Paterson was involved in a 2024 Science paper that reported finding trilobite fossils from the Cambrian period that had also been rapidly buried by very fine volcanic ash.

“They are Nice of preserved in the same way as the people and animals of Pompeii,” he says. “They’re actually external moulds within the ash … This ash smothered them and encased them, essentially Securing a mould of all external parts of the body.”

This included preserving some external Cushiony tissue details, like the trilobites’ antennae and the hairs on their legs. However, they were preserved as a cast and all the Cushiony tissue then decayed away over the years, rather than their body parts being replicated by minerals – like in the case of the vulture.

The trilobite fossils were also formed within a marine environment.  Paterson says  the vulture fossils forming on land appear to be rarer.

Discovering this new way of preserving Cushiony tissue may now direct palaeontologists Approaching volcanic deposits.

“We’ve known fossils can be preserved in volcanic ash for a while now, but it’s only in recent times that we are Beginning to realise that you can get this exceptional preservation within really fine-grained ash layers,” Paterson says.

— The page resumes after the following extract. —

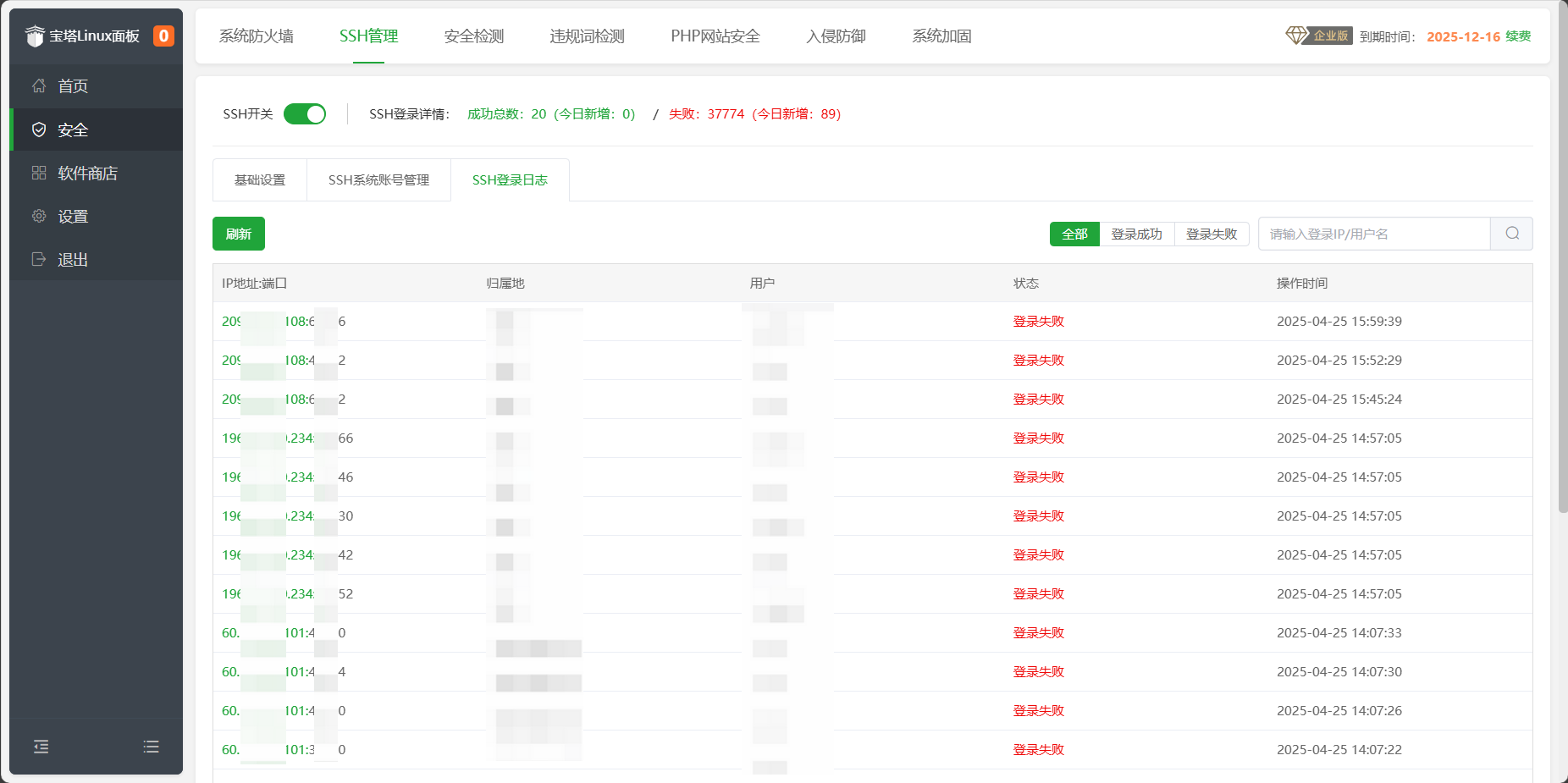The image size is (1568, 783).
Task: Click the 退出 logout icon
Action: click(x=39, y=259)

He suggests that researchers will likely now be looking for volcanic deposits where the fine-grained layers were laid down during eruptions.

“The key thing seems to be having volcanic deposits close to the … volcano itself, and it has to be the right sort of volcano to produce the right sort of eruptions, where you would get very rapid deposition of fine-grained volcanic ash, so that it can smother anything in its path very quickly and … preserve all the Cushiony parts before they can decay away.

“I’d be looking for those sorts of particular volcanic deposits that are either deposited on land or in very shallow marine environments.”